*HOW TO COMPLETE THIS TASK*:
The required output is every line from the beginning of the entries below through the line that includes "МЦ - Ендометриум (129, 383)", copied exactly.

Stored data
--

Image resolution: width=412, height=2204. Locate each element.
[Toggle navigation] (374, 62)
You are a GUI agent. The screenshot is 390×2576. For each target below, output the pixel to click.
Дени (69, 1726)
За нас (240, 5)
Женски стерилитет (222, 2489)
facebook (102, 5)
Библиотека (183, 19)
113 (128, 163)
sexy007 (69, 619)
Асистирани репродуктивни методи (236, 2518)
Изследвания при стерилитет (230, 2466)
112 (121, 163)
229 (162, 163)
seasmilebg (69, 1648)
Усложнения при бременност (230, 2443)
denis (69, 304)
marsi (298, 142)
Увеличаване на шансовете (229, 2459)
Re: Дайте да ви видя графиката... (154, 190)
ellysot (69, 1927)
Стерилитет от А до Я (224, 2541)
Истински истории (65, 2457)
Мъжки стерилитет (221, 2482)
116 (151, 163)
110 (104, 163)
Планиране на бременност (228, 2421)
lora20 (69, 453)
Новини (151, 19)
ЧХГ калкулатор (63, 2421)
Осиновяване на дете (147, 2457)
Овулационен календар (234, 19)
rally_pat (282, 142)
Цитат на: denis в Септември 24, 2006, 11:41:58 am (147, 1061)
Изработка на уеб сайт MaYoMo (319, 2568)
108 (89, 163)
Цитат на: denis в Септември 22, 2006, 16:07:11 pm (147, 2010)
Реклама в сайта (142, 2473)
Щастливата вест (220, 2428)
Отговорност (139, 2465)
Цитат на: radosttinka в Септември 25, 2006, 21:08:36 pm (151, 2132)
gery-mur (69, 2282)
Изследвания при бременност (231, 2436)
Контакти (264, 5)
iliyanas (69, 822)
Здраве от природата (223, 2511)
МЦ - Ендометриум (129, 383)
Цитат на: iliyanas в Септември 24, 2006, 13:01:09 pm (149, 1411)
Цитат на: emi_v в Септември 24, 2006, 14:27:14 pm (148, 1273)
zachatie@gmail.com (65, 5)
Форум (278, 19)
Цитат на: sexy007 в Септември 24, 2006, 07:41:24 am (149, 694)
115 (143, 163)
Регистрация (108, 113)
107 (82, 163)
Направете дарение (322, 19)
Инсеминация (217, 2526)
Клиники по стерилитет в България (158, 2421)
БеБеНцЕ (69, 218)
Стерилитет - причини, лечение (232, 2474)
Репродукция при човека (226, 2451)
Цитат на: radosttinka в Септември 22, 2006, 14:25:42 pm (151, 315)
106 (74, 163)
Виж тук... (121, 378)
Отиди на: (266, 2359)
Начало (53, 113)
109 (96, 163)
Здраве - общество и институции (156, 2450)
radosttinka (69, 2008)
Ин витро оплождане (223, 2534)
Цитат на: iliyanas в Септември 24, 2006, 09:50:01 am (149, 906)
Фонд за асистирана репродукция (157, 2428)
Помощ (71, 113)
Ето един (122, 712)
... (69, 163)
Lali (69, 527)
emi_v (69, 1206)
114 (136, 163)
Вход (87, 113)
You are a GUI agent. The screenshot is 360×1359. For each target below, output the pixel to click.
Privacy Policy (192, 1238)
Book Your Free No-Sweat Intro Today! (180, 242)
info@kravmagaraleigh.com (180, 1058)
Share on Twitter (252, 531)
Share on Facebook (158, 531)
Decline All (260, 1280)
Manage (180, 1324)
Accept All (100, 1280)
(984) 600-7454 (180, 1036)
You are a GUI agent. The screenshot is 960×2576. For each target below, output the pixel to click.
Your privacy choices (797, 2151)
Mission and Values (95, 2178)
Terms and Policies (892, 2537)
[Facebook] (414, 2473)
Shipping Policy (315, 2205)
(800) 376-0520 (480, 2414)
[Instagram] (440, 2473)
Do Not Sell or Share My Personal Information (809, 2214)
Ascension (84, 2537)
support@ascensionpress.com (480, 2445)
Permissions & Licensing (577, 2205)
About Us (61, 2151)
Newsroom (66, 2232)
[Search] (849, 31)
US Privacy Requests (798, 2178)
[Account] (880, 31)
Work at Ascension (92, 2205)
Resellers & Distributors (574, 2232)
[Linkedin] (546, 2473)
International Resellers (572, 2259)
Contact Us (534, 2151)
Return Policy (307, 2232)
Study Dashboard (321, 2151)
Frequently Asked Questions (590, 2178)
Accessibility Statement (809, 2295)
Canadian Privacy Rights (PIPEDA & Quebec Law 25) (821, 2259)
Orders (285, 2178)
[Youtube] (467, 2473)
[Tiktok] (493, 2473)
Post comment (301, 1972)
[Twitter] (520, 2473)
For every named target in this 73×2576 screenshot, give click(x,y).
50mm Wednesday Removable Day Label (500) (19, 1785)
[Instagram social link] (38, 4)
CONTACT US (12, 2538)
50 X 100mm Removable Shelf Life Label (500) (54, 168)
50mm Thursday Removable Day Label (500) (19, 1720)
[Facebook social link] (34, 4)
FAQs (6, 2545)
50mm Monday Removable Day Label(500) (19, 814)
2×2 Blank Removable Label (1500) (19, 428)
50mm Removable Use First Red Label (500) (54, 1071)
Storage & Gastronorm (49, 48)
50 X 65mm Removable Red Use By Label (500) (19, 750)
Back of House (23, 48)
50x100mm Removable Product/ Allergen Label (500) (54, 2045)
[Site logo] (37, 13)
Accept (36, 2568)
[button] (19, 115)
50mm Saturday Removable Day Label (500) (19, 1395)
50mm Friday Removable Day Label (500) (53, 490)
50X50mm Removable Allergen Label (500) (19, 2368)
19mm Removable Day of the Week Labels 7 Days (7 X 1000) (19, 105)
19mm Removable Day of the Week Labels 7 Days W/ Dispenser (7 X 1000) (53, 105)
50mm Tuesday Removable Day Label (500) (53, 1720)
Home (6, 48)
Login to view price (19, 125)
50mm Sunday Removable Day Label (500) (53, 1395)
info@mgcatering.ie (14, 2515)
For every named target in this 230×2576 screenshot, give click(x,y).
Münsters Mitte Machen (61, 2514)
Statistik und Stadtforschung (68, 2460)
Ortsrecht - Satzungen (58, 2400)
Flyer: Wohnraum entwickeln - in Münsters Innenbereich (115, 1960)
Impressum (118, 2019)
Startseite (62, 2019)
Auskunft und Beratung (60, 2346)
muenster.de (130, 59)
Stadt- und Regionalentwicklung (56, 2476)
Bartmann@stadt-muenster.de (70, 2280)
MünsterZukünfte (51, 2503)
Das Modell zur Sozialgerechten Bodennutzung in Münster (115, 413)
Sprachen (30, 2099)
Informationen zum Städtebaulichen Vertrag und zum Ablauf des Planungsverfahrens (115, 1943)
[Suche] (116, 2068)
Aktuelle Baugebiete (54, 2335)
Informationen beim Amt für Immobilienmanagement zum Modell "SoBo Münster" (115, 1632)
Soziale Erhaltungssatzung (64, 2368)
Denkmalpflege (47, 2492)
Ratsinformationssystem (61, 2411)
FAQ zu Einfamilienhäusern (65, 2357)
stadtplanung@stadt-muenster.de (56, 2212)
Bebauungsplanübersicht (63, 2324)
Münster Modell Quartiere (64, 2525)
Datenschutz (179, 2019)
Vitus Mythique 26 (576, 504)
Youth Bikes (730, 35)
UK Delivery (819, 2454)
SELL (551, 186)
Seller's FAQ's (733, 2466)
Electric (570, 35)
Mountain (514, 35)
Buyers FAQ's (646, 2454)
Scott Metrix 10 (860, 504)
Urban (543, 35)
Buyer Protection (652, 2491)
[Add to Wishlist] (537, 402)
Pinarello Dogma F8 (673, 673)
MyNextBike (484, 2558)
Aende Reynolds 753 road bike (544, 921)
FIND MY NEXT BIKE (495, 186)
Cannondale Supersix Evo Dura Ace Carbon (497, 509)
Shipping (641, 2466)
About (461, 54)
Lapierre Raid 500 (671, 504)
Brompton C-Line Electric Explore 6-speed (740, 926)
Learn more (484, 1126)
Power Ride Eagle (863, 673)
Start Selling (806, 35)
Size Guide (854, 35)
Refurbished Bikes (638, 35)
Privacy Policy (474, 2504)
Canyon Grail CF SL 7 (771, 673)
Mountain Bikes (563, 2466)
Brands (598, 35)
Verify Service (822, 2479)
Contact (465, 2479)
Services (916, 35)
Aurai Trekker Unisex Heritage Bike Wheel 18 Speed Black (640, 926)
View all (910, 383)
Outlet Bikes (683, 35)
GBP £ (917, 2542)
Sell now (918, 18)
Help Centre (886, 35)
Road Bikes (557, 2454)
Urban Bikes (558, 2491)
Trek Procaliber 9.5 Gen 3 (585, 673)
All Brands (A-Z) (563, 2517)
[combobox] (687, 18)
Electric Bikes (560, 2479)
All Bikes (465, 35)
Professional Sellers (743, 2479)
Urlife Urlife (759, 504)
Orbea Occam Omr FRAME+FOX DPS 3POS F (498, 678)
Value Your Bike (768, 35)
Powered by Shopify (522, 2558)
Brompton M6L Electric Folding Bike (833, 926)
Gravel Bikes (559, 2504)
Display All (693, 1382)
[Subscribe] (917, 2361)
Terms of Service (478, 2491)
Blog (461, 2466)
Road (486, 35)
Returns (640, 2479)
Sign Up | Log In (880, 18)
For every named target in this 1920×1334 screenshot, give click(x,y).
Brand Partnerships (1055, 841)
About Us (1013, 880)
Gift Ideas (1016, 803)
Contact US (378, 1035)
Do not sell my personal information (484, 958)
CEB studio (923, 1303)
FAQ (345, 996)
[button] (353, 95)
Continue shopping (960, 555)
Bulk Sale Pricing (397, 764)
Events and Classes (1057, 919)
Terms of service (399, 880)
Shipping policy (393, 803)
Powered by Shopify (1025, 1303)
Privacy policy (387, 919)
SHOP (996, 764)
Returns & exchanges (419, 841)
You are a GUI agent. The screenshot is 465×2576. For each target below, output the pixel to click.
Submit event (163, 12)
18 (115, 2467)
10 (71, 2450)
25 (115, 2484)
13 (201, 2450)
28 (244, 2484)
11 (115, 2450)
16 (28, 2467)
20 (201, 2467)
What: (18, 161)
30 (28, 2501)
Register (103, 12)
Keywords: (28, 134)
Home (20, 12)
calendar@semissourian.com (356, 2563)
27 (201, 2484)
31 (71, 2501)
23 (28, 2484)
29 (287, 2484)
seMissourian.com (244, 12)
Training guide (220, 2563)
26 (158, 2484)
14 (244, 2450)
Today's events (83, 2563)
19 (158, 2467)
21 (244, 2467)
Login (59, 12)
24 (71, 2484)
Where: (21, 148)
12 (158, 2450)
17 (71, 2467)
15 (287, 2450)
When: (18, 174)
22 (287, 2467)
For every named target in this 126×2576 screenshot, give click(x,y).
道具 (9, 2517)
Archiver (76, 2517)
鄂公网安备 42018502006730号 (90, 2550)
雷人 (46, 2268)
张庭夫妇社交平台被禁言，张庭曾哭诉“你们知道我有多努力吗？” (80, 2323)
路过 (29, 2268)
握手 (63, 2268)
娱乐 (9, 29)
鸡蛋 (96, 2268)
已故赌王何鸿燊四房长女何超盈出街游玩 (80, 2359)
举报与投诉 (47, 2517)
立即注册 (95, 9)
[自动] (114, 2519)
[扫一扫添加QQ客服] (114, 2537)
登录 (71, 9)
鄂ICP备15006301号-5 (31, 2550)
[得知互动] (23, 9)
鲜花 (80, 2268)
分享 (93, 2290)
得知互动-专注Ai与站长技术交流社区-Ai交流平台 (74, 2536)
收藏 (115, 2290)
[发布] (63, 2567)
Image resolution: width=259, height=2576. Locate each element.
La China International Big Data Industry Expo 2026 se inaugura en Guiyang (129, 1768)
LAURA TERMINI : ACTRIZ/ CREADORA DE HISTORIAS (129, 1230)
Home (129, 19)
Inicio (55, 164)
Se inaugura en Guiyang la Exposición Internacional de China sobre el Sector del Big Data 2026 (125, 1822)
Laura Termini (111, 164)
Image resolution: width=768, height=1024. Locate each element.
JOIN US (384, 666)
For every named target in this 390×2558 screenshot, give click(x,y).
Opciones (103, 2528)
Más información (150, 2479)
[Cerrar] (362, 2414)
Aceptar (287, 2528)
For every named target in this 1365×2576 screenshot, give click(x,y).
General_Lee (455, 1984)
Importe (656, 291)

--

*WRITTEN ANSWER*:
Image resolution: width=412, height=2204. Locate each element.
[Toggle navigation] (374, 62)
You are a GUI agent. The screenshot is 390×2576. For each target below, output the pixel to click.
Дени (69, 1726)
За нас (240, 5)
Женски стерилитет (222, 2489)
facebook (102, 5)
Библиотека (183, 19)
113 (128, 163)
sexy007 (69, 619)
Асистирани репродуктивни методи (236, 2518)
Изследвания при стерилитет (230, 2466)
112 (121, 163)
229 (162, 163)
seasmilebg (69, 1648)
Усложнения при бременност (230, 2443)
denis (69, 304)
marsi (298, 142)
Увеличаване на шансовете (229, 2459)
Re: Дайте да ви видя графиката... (154, 190)
ellysot (69, 1927)
Стерилитет от А до Я (224, 2541)
Истински истории (65, 2457)
Мъжки стерилитет (221, 2482)
116 (151, 163)
110 (104, 163)
Планиране на бременност (228, 2421)
lora20 (69, 453)
Новини (151, 19)
ЧХГ калкулатор (63, 2421)
Осиновяване на дете (147, 2457)
Овулационен календар (234, 19)
rally_pat (282, 142)
Цитат на: denis в Септември 24, 2006, 11:41:58 am (147, 1061)
Изработка на уеб сайт MaYoMo (319, 2568)
108 (89, 163)
Цитат на: denis в Септември 22, 2006, 16:07:11 pm (147, 2010)
Реклама в сайта (142, 2473)
Щастливата вест (220, 2428)
Отговорност (139, 2465)
Цитат на: radosttinka в Септември 25, 2006, 21:08:36 pm (151, 2132)
gery-mur (69, 2282)
Изследвания при бременност (231, 2436)
Контакти (264, 5)
iliyanas (69, 822)
Здраве от природата (223, 2511)
МЦ - Ендометриум (129, 383)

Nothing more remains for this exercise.